Your assignment:
Among the entries below, one stretch runs from the line that contains "Where should I click to: Click the" through the line that contains "This screenshot has height=783, width=1568.". Repeat that stretch exactly, ends included, and only that.
Data below:
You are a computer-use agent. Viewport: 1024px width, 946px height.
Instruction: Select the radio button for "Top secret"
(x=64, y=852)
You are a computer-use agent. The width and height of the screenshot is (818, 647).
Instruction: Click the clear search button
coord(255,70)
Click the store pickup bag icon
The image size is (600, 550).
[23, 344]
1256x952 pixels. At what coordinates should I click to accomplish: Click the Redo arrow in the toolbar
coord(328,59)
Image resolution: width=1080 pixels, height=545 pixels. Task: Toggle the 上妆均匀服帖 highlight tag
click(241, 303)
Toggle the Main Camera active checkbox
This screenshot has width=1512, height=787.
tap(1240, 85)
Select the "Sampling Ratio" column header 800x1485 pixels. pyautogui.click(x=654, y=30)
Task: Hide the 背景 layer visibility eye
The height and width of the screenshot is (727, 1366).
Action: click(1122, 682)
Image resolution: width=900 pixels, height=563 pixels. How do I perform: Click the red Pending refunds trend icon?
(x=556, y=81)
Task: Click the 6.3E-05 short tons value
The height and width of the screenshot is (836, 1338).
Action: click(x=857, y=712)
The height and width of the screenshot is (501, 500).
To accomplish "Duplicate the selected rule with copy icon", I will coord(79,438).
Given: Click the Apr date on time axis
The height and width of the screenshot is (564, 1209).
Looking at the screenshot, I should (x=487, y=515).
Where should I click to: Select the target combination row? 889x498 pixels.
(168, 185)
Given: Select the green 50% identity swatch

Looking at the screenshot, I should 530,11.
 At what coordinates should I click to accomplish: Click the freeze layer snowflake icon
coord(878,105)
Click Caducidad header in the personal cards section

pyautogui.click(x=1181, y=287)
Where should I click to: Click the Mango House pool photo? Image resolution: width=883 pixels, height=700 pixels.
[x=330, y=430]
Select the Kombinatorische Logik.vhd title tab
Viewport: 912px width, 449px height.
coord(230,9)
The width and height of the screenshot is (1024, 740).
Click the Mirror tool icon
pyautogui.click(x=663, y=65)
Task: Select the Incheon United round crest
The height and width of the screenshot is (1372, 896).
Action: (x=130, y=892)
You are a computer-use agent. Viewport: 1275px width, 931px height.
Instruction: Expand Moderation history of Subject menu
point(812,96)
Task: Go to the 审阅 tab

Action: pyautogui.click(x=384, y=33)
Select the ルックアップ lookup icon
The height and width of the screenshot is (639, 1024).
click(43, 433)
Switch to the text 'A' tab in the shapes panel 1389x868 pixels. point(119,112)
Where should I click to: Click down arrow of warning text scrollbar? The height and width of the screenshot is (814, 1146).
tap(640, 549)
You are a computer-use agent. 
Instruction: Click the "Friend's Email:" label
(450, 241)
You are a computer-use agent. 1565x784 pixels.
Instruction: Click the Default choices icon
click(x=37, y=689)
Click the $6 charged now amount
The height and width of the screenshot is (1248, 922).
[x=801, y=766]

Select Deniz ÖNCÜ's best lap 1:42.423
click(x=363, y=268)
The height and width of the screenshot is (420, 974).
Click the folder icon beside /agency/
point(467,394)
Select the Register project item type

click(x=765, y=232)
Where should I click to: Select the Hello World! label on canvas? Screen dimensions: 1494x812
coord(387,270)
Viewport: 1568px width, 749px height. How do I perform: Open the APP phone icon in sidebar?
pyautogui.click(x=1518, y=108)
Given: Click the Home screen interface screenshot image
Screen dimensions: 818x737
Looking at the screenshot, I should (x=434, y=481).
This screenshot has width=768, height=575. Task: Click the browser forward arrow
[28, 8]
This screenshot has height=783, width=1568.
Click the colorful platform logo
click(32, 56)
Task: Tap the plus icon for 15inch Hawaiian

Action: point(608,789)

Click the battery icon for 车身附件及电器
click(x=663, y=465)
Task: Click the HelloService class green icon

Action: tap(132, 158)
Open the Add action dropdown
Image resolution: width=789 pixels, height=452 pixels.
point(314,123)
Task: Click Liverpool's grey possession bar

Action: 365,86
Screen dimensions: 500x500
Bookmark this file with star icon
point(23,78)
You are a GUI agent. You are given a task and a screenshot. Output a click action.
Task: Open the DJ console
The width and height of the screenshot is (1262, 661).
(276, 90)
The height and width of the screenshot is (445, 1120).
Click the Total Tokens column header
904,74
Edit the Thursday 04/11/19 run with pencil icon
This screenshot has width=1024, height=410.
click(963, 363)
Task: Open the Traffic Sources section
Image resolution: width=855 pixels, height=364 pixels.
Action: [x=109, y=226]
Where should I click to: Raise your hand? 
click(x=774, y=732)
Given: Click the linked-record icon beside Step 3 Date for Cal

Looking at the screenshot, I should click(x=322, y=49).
End of Data.
Answer section:
Where should I click to: Click the Mango House pool photo? Image resolution: width=883 pixels, height=700 pixels.
[x=330, y=430]
Select the Kombinatorische Logik.vhd title tab
Viewport: 912px width, 449px height.
coord(230,9)
The width and height of the screenshot is (1024, 740).
Click the Mirror tool icon
pyautogui.click(x=663, y=65)
Task: Select the Incheon United round crest
The height and width of the screenshot is (1372, 896).
Action: (x=130, y=892)
You are a computer-use agent. Viewport: 1275px width, 931px height.
Instruction: Expand Moderation history of Subject menu
point(812,96)
Task: Go to the 审阅 tab

Action: pyautogui.click(x=384, y=33)
Select the ルックアップ lookup icon
The height and width of the screenshot is (639, 1024).
click(43, 433)
Switch to the text 'A' tab in the shapes panel 1389x868 pixels. point(119,112)
Where should I click to: Click down arrow of warning text scrollbar? The height and width of the screenshot is (814, 1146).
tap(640, 549)
You are a computer-use agent. 
Instruction: Click the "Friend's Email:" label
(450, 241)
You are a computer-use agent. 1565x784 pixels.
Instruction: Click the Default choices icon
click(x=37, y=689)
Click the $6 charged now amount
The height and width of the screenshot is (1248, 922).
[x=801, y=766]

Select Deniz ÖNCÜ's best lap 1:42.423
click(x=363, y=268)
The height and width of the screenshot is (420, 974).
Click the folder icon beside /agency/
point(467,394)
Select the Register project item type

click(x=765, y=232)
Where should I click to: Select the Hello World! label on canvas? Screen dimensions: 1494x812
coord(387,270)
Viewport: 1568px width, 749px height. How do I perform: Open the APP phone icon in sidebar?
pyautogui.click(x=1518, y=108)
Given: Click the Home screen interface screenshot image
Screen dimensions: 818x737
Looking at the screenshot, I should (x=434, y=481).
This screenshot has width=768, height=575. Task: Click the browser forward arrow
[28, 8]
This screenshot has height=783, width=1568.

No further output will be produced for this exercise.